Slot Allocator

Almost every kernel object in SaltyOS userspace ends up living in a CNode slot somewhere. Spawning a TCB, mapping a new frame, retyping a fresh endpoint, staging a cap for IPC transfer — all of it requires an empty destination slot. substrate/slot_alloc.rs is the module that hands out those slots.

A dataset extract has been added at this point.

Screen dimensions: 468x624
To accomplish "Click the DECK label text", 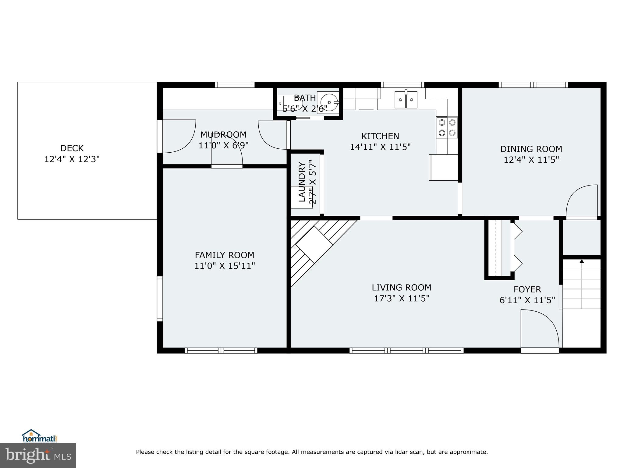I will [x=72, y=148].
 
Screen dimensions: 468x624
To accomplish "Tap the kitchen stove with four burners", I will [x=447, y=128].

It is 729 lines, protected by a single global spinlock, and has one unusual trick: when it runs out of slots, it asks procmgr to grow the calling process’s CNode and then probes for the new range on the caller’s thread without blocking inside the allocator.

Where slots come from

At spawn time, the spawner (init or procmgr) carves out a contiguous range of CNode slots in the new child’s root CNode and passes the layout through the AT_TRONA_CSPACE_LAYOUT auxv tag. The tag points at a TronaCspaceLayoutV1 struct:

#[repr(C)]
pub struct TronaCspaceLayoutV1 {
    pub version: u64,
    pub flags: u64,
    pub cnode_bits: u64,
    pub frame_slot_base: u64,
    pub alloc_base: u64,      // first slot available to the allocator
    pub alloc_limit: u64,     // one-past-last slot
    pub recv_base: u64,       // cap-receive slot range
    pub recv_limit: u64,
    pub expand_base: u64,     // reserved for CSpace expansion sub-CNodes
    pub expand_limit: u64,
}

The allocator reads [alloc_base, alloc_limit) out of this struct and seeds its initial segment with that range. Everything else — the receive range, the expansion range, and the well-known cap slots below alloc_base — is off-limits to the allocator.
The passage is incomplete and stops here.